Australia’s Foreign Investment Review Board (FIRB) ignores all foreign purchases of Australian real estate. The organisation is useless and probably corrupt. Here is yet another reason to sack the entire board and start again.
According to the Australian Crime Commission (ACC), global crime syndicates (notably outlaw bikie gangs) are buying some of Australia’s most expensive real estate.
Some of Australia’s most expensive real estate is being bought by global crime syndicates, one of the country’s top crime-fighting bodies says.
So worried are they about the influx of dirty money that the Australian Crime Commission has launched an investigation looking at money laundering and terrorism financing through property.
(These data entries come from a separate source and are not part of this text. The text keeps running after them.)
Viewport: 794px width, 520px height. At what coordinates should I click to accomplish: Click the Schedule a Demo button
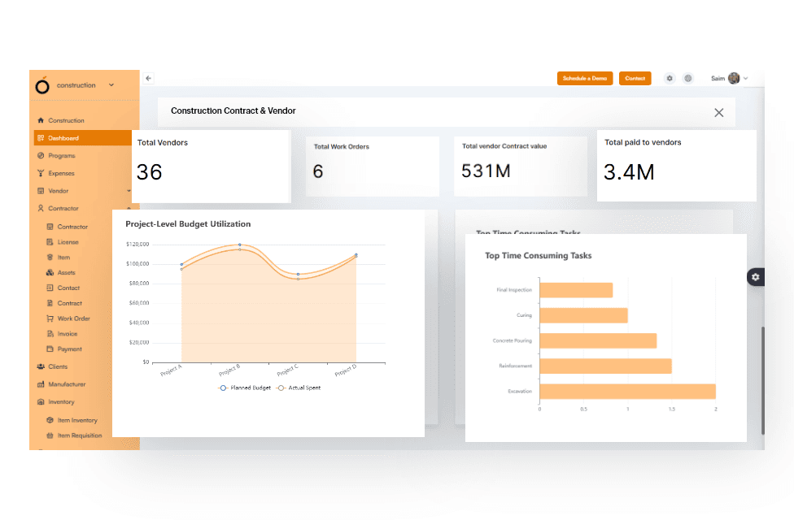[x=585, y=79]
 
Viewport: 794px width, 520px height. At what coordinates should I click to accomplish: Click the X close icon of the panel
[x=718, y=113]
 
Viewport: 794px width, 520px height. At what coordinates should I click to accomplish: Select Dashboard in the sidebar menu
[x=63, y=138]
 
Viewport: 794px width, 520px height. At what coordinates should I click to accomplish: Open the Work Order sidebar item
[x=73, y=318]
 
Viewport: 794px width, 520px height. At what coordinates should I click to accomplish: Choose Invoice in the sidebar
[x=68, y=334]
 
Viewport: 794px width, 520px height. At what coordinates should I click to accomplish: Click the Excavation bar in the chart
[x=626, y=392]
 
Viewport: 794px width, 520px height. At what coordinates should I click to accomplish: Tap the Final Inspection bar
[x=576, y=290]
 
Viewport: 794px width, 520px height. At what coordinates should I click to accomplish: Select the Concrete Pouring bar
[x=597, y=340]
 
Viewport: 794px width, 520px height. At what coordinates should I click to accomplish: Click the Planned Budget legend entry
[x=245, y=388]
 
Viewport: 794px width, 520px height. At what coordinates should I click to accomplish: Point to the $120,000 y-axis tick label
[x=137, y=244]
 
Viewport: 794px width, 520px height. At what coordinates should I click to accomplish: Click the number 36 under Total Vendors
[x=150, y=172]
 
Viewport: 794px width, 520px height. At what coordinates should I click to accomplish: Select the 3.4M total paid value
[x=629, y=172]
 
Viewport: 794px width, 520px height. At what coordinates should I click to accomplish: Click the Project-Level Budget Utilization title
[x=188, y=223]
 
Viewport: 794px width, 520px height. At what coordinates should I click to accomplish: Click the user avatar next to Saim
[x=734, y=79]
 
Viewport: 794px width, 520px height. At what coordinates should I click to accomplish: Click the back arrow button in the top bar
[x=149, y=79]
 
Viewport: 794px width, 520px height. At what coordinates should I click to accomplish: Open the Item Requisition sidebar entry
[x=80, y=436]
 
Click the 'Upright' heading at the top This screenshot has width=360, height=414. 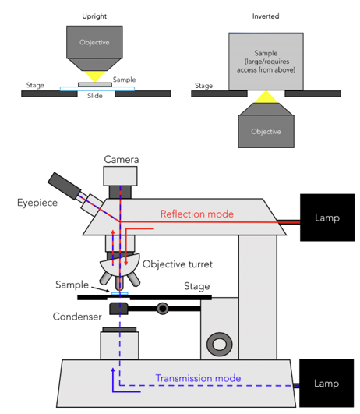(x=94, y=16)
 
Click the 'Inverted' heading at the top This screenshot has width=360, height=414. (x=265, y=16)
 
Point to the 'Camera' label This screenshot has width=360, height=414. (x=121, y=159)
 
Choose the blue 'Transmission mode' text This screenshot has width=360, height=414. (x=198, y=378)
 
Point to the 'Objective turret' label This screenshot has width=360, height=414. (x=178, y=264)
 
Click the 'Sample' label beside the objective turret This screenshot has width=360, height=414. (x=72, y=285)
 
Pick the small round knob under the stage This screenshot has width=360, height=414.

Concerns that criminals may be targeting real estate were raised within the commission about six months ago, according to an ACC spokeswoman.
Parliamentary secretary to the Treasurer Kelly O’Dwyer said the federal government was being forced to play catch-up on the issue.
The Targeting Criminal Wealth Special Investigation is expected to run until June next year.
“Taskforce investigations have uncovered information about organised crime entities investing in high-value commodities, such as real estate, to help launder illicit funds into the legitimate economy,” said ACC chief executive Chris Dawson.
“The Australian real estate sector is perceived as stable and at low risk of significant depreciation in the short term, and potential for growth in the long term. It is likely that organised crime are exploiting these conditions to invest in the Australian real estate market to launder the proceeds of illicit activity including drug profits.”
The ACC declined to specify countries of concern because the investigation is ongoing.
Parliamentary secretary to the Treasurer Kelly O’Dwyer said the federal government was being forced to play catch-up on the issue because there had been no co-ordinated data matching scheme on property records to date.
The recently announced data-matching scheme set to start from December 1 as part of the federal government’s crackdown on foreign investment would be a big help to agencies like the ACC in these investigations, Ms O’Dwyer said.
“One of the key recommendations of the House Economics Committee Review into foreign ownership was to co-ordinate all relevant data so it is accessible to the relevant government bodies, from Austrac to Immigration and a number of other bodies,” Ms O’Dwyer said. “Once this is up and running it will give us a clear picture of what’s going on and where money is coming from.”
In recent months the ACC has talked to a handful of agents who specialise in high-end property transactions about how they check the bonafides of buyers and their ability to purchase a property.
“I told them most of our offshore buyers are referred to us by their lawyer or accountant and come to us as a prequalified or legitimate buyer,” said Craig Pontey, director of Sydney firm Ray White Double Bay.
“If organised crime is targeting real estate, I haven’t seen it. But there’s no doubt the Foreign Investment Review Board (FIRB) must be under resourced, (or just incompetent and/ or corrupt) because there’s been a lot of investment in the past 20 years – and not just Chinese investment – and no-one has been tracking that.”
Tits on a Bull
Coalition MP Kelly O’Dwyer says the Foreign Investment Review Board isn’t doing its job, pointing out that it has failed to enforce laws restricting investment in real estate by foreigners. Foreign buyers cannot buy established homes without approval, yet the FIRB are turning a blind eye.
“I must say I think there has been a failure of leadership in FIRB,” she said. “I think they have not been proactive in the way they have gone about their role.
In fact the problem is so serious there needs to be a Senate Enquiry into foreign ownership and the systemic failings of the FIRB. According to Treasury figures, foreign ownership in Australian real estate surged to $24.8 billion in the first nine months of the 2014 financial year, which was an increase of 93 per cent on 2013.
The Chinese are snapping up purpose-built, high-density inner-city apartments in Sydney and Melbourne. The current fine, of $85,000, was considered simply as the “cost of doing business”.
Otherwise high end real estate agents don’t ask questions, just happily pocket the cash.
Ken Jacobs, of Christie’s International, said it is routine to verify a buyer’s identity, but that in the pursuit of that information he recently lost a would-be buyer for one of Sydney’s waterfront trophy homes.
“In this case because we were dealing with an intermediary we needed to establish who they were acting for to ensure any funds weren’t the proceeds of crime or the buyer wasn’t on the sanctions list.”
The foreign buyer’s details were never forthcoming.